4. Appointing A Board Member As CEO

The primary responsibility of the board is to ensure organizational perpetuity. To that end, boards should hire CEOs, not become them. Appointing a board member as CEO signals to the market that the organization lacks a (strong) succession plan and sends the wrong message to internal senior executives and high-potentials.

Boeing faced a similar situation three years ago. Against the backdrop of the scrutiny and grounding of 737 Max series planes, the board appointed chairman David L. Calhoun as its next CEO. The front-runner for the top job, CFO Greg Smith, eventually exited the company, despite leading Boeing’s largest bond financing in its history to keep the company afloat amid impacts to the travel industry caused by the pandemic.

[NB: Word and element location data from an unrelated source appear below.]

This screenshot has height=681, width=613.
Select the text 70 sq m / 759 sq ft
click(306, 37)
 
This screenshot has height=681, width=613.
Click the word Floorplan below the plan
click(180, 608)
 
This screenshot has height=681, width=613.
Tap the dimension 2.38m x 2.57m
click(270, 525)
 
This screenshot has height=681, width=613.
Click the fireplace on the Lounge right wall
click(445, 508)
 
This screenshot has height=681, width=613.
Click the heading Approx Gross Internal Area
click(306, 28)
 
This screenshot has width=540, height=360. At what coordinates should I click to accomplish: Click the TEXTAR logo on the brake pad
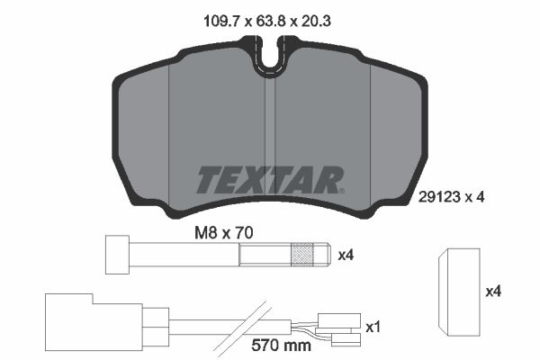[x=270, y=180]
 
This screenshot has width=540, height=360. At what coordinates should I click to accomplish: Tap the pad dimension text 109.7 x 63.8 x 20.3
[x=267, y=21]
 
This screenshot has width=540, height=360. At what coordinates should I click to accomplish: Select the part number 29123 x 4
[x=451, y=197]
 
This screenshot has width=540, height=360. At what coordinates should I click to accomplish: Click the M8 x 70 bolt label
[x=224, y=232]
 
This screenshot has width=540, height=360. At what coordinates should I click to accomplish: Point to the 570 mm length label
[x=281, y=345]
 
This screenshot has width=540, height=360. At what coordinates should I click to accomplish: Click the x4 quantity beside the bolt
[x=346, y=256]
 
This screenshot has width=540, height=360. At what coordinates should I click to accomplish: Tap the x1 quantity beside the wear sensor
[x=373, y=327]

5. Inadequate Planning For The Transition

Strong CEO successions not only focus on who the successor will be but also how the transition will take place. Even when the predecessor is involved in and supportive of the decision, inevitable psychological landmines during the handover can stifle the transition of freshly minted CEOs.

After 15 years as CEO of Disney, Bob Iger announced his retirement in December 2019 and handed over the keys to the magic kingdom to internal successor Bob Chapek. “I can’t think of a better person to succeed me in this role,” said Iger. Yet moments after the transition, he began reasserting his control over the company. One of Iger’s associates said Iger “miscalculated” the extent that the gravity would shift over to Chapek after he stepped down.

At Disney’s annual board and top management retreat in June 2021, Iger’s final remarks were seen as a dig to the number-cruncher Chapek – “In a world and business that is awash with data, it is tempting to use data to answer all of our questions, including creative questions. I urge all of you not to do that.” With just under three years at the helm, Disney announced that Chapek will be replaced by his predecessor, Iger, as CEO of the company for a second time.

The Bottom Line

These five signs are symptomatic of bad succession planning. In the absence of a thoughtful succession process, organizations will be caught off guard when the CEO inevitably has to step down. With no or one viable successor, boards are forced to turn to boomerang CEOs and board members, squandering resources from ensuring a seamless transition between leaders.